In Week 4 of the NFL season, I learned that...
- ...Cleveland Browns tailback Nick Chubb's role model is obviously Forrest Gump: "I just started running!"
- ...refs know consistency like Pope Francis knows herpes.
- ..., due to how hard they're getting beat, Washington may want to change their nickname to the BlackAndBlueSkins.
- ..., no matter what object you look at, it could probably have played better defense than anyone on the LA Rams or Tampa Bay Buccaneers this past weekend. That paper airplane you see to your right? Yeah, that could have too.
- ...Cam Newton is suffering from a condition known as pussyfoot.

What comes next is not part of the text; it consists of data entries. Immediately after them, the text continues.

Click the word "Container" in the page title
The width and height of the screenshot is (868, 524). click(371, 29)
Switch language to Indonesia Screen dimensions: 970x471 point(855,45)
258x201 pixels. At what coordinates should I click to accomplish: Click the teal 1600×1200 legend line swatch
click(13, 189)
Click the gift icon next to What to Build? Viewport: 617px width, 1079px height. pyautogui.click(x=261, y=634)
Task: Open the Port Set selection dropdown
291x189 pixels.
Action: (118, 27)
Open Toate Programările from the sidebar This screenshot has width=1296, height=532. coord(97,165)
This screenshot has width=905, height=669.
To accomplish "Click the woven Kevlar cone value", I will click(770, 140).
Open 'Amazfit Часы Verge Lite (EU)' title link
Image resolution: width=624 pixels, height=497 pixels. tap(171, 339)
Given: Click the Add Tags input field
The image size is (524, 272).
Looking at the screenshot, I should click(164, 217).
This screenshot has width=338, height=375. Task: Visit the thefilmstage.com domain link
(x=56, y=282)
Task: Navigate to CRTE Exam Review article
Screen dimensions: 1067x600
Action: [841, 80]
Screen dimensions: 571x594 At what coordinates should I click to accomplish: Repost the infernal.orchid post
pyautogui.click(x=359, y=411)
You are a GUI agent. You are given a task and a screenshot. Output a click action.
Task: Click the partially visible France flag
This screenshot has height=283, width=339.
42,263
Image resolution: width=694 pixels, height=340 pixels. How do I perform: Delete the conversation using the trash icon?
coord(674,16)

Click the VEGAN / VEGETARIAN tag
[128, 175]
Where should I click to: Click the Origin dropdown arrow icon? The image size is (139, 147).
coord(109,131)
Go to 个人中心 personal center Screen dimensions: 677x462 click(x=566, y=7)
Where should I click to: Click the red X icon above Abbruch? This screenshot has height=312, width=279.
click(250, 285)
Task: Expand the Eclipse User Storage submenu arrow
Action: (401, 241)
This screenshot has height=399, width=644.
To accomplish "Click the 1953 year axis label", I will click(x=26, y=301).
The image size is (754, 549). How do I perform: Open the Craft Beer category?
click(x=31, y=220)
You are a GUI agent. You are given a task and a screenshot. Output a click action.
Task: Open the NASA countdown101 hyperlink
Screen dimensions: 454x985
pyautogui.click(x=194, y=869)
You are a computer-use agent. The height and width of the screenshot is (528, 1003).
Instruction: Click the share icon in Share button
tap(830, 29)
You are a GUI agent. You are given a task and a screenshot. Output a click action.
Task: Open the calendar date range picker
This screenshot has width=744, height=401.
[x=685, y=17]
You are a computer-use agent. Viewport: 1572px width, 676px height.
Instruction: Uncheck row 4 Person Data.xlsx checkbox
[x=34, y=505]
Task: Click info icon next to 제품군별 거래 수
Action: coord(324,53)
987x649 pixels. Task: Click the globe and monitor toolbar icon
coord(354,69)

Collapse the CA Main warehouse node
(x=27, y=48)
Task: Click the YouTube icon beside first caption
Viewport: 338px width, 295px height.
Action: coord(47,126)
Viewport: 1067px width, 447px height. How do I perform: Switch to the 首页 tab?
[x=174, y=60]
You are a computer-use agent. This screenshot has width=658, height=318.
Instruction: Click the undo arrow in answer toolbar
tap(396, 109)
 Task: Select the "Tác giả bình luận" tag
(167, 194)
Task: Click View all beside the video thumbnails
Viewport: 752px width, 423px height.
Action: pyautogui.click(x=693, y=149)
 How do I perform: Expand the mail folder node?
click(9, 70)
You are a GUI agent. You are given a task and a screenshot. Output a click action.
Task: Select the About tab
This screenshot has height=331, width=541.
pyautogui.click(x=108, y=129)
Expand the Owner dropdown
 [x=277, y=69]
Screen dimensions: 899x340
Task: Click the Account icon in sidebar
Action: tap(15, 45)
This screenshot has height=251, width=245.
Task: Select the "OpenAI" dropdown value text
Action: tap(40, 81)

- ...the only thing more dangerous than Dr. Claw eyeing the nuclear button is the Chicago Bears defense.
- ...replays are as kind to the Detroit Lions as lightning is kind to Spectrum customers.
- ..., when asked about the new P.I.-challenge rule, Yoda reportedly said, "No f*cking idea, what pass interference is anymore, I have. Yes, hrrmmm."
- ..., after the season, it seems all but inevitable several NFL players will star in a porn, entitled, Hurdling Until Your Helmet Meets My Junk.
- ...the National Suicide Hotline number is now 1-800-BNGLSFN.